**Problem to solve**
The lines to repeat are those below from the one containing "[REDIUS У-30/АР-40-КР1-Р2, REDIUS] (96, 467)" down to the one containing "Menu (198, 73)", both included; reproduce them exactly and nothing else.
^^^^
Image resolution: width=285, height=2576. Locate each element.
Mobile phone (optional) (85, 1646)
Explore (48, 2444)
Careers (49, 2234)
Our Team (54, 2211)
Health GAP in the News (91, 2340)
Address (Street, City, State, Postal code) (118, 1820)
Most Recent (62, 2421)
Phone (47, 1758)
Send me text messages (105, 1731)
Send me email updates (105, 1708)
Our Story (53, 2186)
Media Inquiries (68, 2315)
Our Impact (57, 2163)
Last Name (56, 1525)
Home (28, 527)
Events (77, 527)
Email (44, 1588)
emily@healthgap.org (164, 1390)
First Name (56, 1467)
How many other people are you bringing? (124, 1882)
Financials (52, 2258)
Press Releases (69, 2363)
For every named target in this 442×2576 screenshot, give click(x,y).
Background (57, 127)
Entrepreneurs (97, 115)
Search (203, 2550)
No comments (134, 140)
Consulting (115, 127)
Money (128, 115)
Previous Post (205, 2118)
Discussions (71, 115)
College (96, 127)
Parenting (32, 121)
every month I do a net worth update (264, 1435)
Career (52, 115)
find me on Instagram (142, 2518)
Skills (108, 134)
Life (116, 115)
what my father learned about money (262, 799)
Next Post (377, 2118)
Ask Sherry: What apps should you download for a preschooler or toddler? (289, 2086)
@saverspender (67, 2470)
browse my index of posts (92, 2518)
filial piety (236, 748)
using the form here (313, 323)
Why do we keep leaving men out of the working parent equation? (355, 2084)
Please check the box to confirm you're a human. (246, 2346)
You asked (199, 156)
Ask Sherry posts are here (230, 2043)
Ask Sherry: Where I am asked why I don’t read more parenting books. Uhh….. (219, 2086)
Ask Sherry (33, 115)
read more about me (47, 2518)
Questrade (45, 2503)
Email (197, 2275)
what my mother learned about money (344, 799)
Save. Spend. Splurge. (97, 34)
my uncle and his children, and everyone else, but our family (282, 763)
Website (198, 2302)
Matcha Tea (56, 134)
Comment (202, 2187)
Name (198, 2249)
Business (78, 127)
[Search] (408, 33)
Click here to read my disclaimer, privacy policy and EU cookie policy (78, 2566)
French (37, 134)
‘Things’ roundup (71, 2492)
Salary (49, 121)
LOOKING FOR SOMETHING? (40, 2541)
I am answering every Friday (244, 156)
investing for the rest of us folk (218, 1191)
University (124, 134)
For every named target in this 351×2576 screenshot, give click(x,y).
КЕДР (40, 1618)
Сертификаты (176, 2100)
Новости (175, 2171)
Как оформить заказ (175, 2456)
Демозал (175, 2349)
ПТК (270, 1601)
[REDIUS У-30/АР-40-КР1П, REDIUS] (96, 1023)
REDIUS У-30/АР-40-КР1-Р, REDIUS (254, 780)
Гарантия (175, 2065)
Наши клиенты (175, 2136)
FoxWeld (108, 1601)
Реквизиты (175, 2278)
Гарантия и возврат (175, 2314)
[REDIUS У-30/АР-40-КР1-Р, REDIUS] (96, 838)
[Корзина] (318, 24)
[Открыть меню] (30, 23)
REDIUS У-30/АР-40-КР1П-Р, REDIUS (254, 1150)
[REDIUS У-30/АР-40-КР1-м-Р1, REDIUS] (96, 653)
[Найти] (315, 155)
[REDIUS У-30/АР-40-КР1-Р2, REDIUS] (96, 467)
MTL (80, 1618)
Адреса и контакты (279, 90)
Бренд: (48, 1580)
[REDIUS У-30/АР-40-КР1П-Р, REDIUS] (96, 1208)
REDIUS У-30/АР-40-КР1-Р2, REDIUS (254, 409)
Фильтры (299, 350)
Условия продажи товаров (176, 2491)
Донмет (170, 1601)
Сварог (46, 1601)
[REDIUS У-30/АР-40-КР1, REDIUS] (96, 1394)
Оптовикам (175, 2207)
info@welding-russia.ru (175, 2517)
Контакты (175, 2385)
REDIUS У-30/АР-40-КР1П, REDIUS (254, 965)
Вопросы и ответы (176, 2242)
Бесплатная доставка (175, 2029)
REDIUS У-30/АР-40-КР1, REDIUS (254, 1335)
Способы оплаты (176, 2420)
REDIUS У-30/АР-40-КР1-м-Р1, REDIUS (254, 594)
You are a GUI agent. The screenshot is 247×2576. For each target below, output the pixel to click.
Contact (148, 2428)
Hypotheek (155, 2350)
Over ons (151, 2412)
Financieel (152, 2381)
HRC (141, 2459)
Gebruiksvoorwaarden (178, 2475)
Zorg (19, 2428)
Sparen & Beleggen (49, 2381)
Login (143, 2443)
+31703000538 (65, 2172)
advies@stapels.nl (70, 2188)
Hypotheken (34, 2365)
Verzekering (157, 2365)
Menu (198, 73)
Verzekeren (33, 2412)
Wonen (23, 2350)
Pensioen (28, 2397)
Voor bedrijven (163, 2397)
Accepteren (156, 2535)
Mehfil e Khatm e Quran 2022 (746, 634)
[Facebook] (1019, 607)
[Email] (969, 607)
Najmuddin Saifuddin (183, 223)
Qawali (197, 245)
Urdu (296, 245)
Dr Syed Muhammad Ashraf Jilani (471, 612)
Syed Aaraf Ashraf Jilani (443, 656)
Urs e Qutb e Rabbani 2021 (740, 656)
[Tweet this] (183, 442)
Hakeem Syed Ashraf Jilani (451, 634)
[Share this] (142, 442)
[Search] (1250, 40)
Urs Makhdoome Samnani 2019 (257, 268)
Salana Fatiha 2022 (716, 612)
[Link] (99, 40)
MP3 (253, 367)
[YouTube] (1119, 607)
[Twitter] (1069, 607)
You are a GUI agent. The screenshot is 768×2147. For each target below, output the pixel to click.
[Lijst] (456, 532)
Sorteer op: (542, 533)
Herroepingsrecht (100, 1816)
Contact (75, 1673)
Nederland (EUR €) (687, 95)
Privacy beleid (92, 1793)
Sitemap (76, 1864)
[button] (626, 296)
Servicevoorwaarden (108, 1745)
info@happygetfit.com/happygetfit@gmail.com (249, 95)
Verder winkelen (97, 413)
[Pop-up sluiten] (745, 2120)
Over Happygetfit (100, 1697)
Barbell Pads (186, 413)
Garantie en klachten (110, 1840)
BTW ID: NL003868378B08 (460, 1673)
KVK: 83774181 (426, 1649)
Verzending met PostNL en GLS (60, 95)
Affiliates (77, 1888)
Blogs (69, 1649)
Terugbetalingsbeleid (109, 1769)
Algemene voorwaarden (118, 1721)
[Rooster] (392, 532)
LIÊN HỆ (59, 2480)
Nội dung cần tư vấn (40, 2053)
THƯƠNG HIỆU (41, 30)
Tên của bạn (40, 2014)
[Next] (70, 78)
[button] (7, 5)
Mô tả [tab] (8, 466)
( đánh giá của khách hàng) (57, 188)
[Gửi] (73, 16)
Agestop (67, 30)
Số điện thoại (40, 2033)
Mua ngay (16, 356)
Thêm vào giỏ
^^^^
**Solution**
[REDIUS У-30/АР-40-КР1-Р2, REDIUS] (96, 467)
MTL (80, 1618)
Адреса и контакты (279, 90)
Бренд: (48, 1580)
[REDIUS У-30/АР-40-КР1П-Р, REDIUS] (96, 1208)
REDIUS У-30/АР-40-КР1-Р2, REDIUS (254, 409)
Фильтры (299, 350)
Условия продажи товаров (176, 2491)
Донмет (170, 1601)
Сварог (46, 1601)
[REDIUS У-30/АР-40-КР1, REDIUS] (96, 1394)
Оптовикам (175, 2207)
info@welding-russia.ru (175, 2517)
Контакты (175, 2385)
REDIUS У-30/АР-40-КР1П, REDIUS (254, 965)
Вопросы и ответы (176, 2242)
Бесплатная доставка (175, 2029)
REDIUS У-30/АР-40-КР1, REDIUS (254, 1335)
Способы оплаты (176, 2420)
REDIUS У-30/АР-40-КР1-м-Р1, REDIUS (254, 594)
You are a GUI agent. The screenshot is 247×2576. For each target below, output the pixel to click.
Contact (148, 2428)
Hypotheek (155, 2350)
Over ons (151, 2412)
Financieel (152, 2381)
HRC (141, 2459)
Gebruiksvoorwaarden (178, 2475)
Zorg (19, 2428)
Sparen & Beleggen (49, 2381)
Login (143, 2443)
+31703000538 (65, 2172)
advies@stapels.nl (70, 2188)
Hypotheken (34, 2365)
Verzekering (157, 2365)
Menu (198, 73)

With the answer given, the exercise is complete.